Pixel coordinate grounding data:
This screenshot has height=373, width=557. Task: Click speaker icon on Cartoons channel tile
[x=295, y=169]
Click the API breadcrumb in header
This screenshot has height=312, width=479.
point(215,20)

> _WHAT YOU NEED TO DO_: The full set of entries above has to be restated exactly.

> _SOLUTION TO THE PROBLEM_:
This screenshot has height=373, width=557. Task: Click speaker icon on Cartoons channel tile
[x=295, y=169]
Click the API breadcrumb in header
This screenshot has height=312, width=479.
point(215,20)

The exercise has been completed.